====== Dataset records

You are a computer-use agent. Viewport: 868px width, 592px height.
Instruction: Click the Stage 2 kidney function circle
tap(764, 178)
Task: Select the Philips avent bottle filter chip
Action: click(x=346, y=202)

============

◆ Exercise goal
The expected output is an exact copy of all the records above.

◆ Written solution
You are a computer-use agent. Viewport: 868px width, 592px height.
Instruction: Click the Stage 2 kidney function circle
tap(764, 178)
Task: Select the Philips avent bottle filter chip
Action: click(x=346, y=202)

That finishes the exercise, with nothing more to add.